Problems to solve ::
**A)** List every geographic place name in the newsletter post that follows.
**B)** Answer these questions using the newsletter post that follows:
(i) On what date are the Triers heading to Columbus, Georgia?
(ii) Under whose mentorship will they serve in the internship program?
(iii) Who attended the church planting assessment held last month?

Quoted passage ::
Monday, April 9, 2012

In 1492 Columbus...Newsletter Posting Story





Here it is….wait for it…GEORGIA!  "Georgia," you say?    Yes, Georgia. The Triers are heading to Columbus, Georgia on June 28.  And yes, just like Ethiopia, we are taking the kids.  (People really do ask that. Like we would leave them behind!  Tempting….but no.) Anyway, we have been selected to participate in the Free Methodist Leadership Intern Program at Christ Community Church in Columbus, (Could that name be just a little longer?) under the mentorship of Pastor Keith Cowart.  It is a one-year program, where we will be trained up in godly leadership of churches. An expected outcome of the internship program would be that the intern (that's Tim) become a lead pastor or church planter of a Free Methodist Church.

Last month we (Tim and Jervaun) attended a church planting assessment in Las Vegas with The Launch Network www.launchstrong.com whose purpose is to equip and empower "Partner Churches" to equip and develop leaders in order to plant new Churches.  We passed!  So in addition to the internship in Georgia, we will also be overlapping a year of leadership training and support in healthy church planting.  Woo hoo!

Data provided ::
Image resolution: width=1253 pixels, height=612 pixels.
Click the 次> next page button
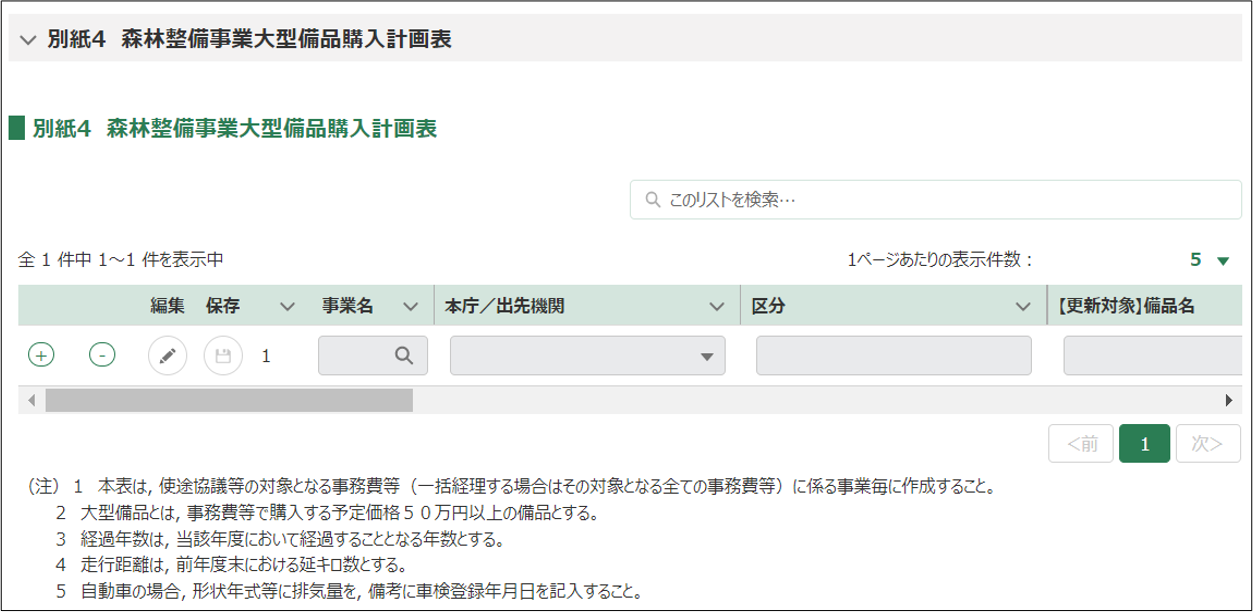(1208, 444)
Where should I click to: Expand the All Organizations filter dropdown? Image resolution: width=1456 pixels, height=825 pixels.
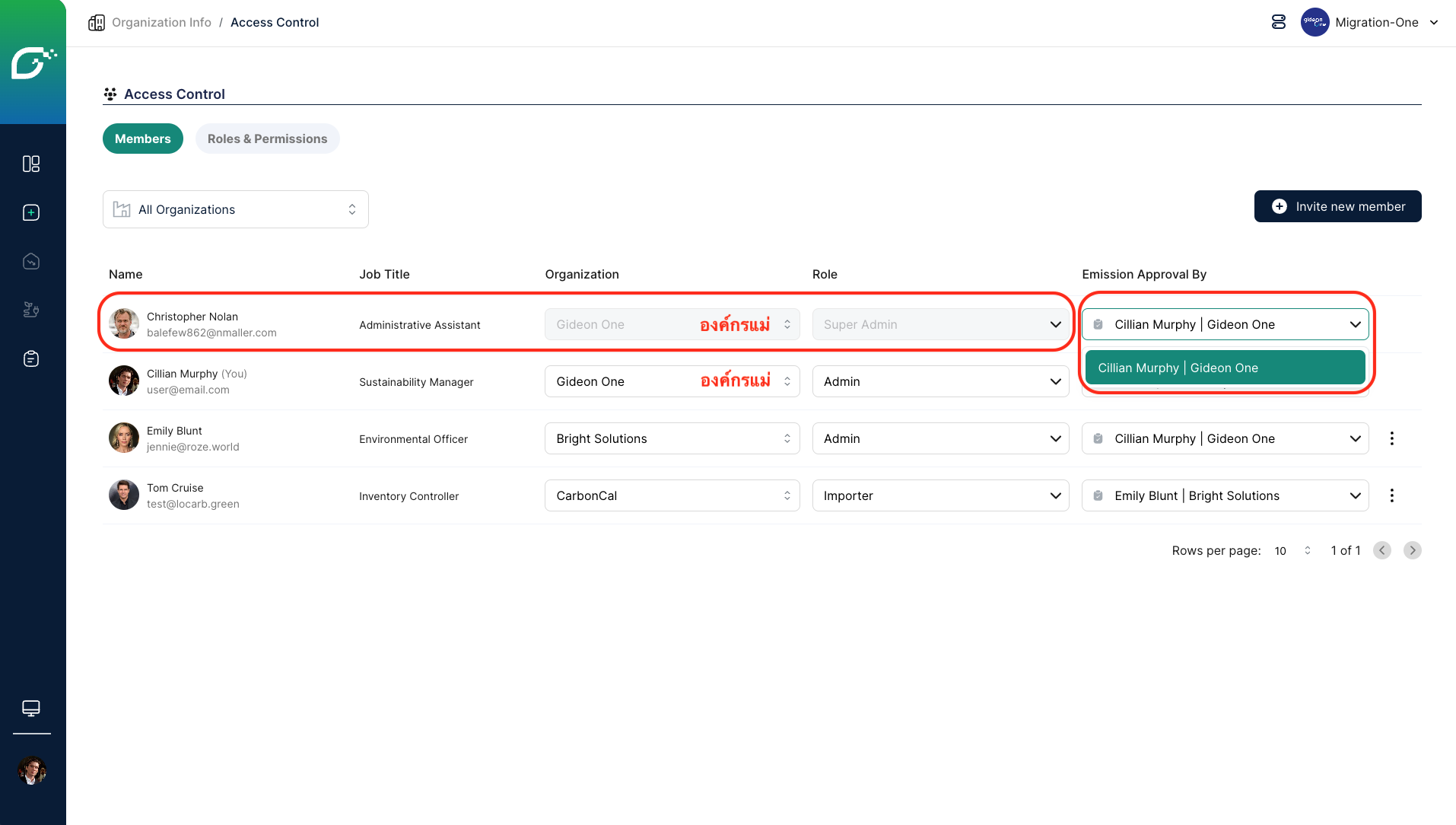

Answers to the problems ::
**A)** Georgia, Columbus, Ethiopia, Las Vegas

**B)**
(i) June 28
(ii) Pastor Keith Cowart
(iii) Tim and Jervaun